The Q–Q plot shows clear deviations from the reference line, particularly in the upper tail, indicating that the data are not normally distributed and exhibit positive skewness. This conclusion is further supported by the histogram and boxplot, which display an asymmetric distribution of reaction times, with a long right tail and two outliers.

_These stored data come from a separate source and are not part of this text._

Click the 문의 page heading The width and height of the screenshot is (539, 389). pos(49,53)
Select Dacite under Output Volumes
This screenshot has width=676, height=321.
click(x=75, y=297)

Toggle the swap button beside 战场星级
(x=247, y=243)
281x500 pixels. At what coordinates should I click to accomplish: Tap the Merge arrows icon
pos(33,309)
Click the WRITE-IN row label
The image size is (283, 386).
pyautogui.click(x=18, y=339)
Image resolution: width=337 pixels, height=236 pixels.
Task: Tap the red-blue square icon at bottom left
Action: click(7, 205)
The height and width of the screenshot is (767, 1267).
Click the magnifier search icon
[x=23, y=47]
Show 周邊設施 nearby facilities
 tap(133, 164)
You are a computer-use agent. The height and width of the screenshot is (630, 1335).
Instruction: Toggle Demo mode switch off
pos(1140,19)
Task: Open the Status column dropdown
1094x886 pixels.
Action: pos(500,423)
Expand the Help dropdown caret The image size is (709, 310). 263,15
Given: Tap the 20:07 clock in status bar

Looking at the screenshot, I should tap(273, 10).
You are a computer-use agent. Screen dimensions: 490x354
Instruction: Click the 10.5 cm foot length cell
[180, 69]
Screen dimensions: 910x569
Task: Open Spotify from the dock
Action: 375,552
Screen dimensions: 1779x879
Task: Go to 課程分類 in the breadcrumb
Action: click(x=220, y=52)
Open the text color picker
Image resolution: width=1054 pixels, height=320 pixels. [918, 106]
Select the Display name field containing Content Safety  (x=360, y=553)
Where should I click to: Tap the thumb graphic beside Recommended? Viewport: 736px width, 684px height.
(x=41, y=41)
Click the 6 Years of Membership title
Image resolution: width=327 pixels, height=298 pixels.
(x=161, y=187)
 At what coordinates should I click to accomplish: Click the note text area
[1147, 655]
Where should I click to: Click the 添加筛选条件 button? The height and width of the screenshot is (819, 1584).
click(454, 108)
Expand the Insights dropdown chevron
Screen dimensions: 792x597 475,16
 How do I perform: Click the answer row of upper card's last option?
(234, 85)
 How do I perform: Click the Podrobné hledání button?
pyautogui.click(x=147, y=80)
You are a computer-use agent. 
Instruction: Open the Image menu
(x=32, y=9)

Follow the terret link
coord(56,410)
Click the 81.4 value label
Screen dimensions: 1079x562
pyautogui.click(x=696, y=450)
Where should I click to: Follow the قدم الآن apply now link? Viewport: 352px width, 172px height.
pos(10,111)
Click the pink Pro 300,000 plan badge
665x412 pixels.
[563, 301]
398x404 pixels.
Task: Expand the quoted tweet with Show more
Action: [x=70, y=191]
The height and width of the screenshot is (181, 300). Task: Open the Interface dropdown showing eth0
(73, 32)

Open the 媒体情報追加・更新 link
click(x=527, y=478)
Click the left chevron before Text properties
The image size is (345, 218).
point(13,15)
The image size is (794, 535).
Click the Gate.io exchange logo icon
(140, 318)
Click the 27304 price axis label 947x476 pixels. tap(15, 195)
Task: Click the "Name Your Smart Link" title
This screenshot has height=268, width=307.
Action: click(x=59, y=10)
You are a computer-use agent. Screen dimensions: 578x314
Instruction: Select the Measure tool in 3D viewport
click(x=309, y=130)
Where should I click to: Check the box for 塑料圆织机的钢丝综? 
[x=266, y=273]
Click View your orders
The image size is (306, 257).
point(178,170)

layout(mat = matrix(c(1,2), ncol = 1), heights = c(2, 8))

# Top: horizontal boxplot
par(mar = c(0, 4, 1, 2))
boxplot(y, horizontal = TRUE, axes = FALSE, 
        col = "lightgray", outline = TRUE)

# Bottom: histogram
par(mar = c(5, 4, 0, 2))
hist(y, main = "")

The normal Q–Q plot can be generated using the built-in R functions qqnorm() and qqline().

qqnorm(y)
qqline(y, col = "red")

We can also add a box‑plot for the sample quantiles to the right-side of the Q–Q plot as follows:

# Set up the plotting layout: 2 columns, first column wider
layout(matrix(c(1, 2), nrow = 1), widths = c(3, 0.6))

# Set margins for both plots
par(mar = c(5, 4, 4, 1))

# Create Q-Q plot
qqnorm(y)
qqline(y, col = "red")

# Set margins for boxplot (reduce left margin)
par(mar = c(5, 1, 4, 2))

# Create boxplot on the right
boxplot(y, yaxt = "n", frame = FALSE, ylim = range(y))

References

Cunnane, C. 1978. “Unbiased Plotting Positions — a Review.” Journal of Hydrology 37 (3): 205–22. https://doi.org/10.1016/0022-1694(78)90017-3.

Hazen, A. 1914. “Storage to Be Provided in Impounding Reservoirs for Municipal Water Supply.” Trans. Amer. Soc. Civ. Eng. Pap 1308 (77): 1547–50.